Aber was geschieht denn da im eigenen Kopf.
Auf der Höhe der Kurfürstenstr. 115/116, auf dem Mittelstreifen steht eine kleine Stele. Es handelt sich um die Halbplastik der Naturgöttin, die Gradiva genannt wird.
Für Sigmund Freud war sie keine Unbekannte. Als er sie im Vatikanischen Museum sah, schrieb er an seine Frau Martha (am 24. 09. 1907):„Denk Dir nur meine Freude, als ich nach so langer Einsamkeit heute im Vatikan ein bekanntes liebes Gesicht sah; das Erkennen war aber einseitig, denn es war die Gradiva.“
Freud hatte die Gradiva durch den Schriftsteller Wilhelm Jensen kennengelernt, der eine Novelle zur Gradiva geschrieben hatte.
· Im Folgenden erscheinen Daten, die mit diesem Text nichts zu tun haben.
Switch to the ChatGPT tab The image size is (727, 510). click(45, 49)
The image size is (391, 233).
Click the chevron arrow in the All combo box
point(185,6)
In dieser Novelle geht es um das Spiel zwischen Phantasie und Wirklichkeit. Ein introvertierter junger Archäologe verliebt sich in das Abbild einer Patriziertochter aus Pompeji, wie er meint, in die „Gradiva“(die Voranschreitende). Er ist völlig in seiner Phantasie verfangen, die zum Wahn wird und er sucht nun die Gradiva in der Realität. Tatsächlich begegnet er einer „Gradiva“ aus Fleisch und Blut. Bis er realisiert, dass es sich um seine Kindheitsfreundin, die nun zu einer anziehenden jungen Frau geworden ist, handelt, bedarf es eines feinen Wechselspiels zwischen Kindheitserinnerungen und freundlichem Entgegenkommen der jungen Frau. Aus dem starren Wahngebilde entwickelt sich nun eine Liebebeziehung.
Freud griff diese Novelle auf, um zum ersten Mal die Psychoanalyse auf die Literatur anzuwenden. Sein Text ist so voller Wärme, Witz, aber auch Ironie, dass es ein Genuss ist, ihn zu lesen.
Es blieb aber nicht bei dieser geistigen Verbindung zwischen Literatur und Psychoanalyse, sondern Freud hängte eine Abbildung der Gradiva in sein Behandlungszimmer und so manch einen Analysanden wird sie zu Phantasien über Wahn und Wirklichkeit, Lebendigem und Totem und vielleicht auch über emotionale Versteinerung und emotionale Bewegung angeregt haben. Aber sie wurde auch Zeugin von Freuds Vertreibung aus seiner Wiener Heimat.
Aber warum steht sie an dieser Stelle in Berlin?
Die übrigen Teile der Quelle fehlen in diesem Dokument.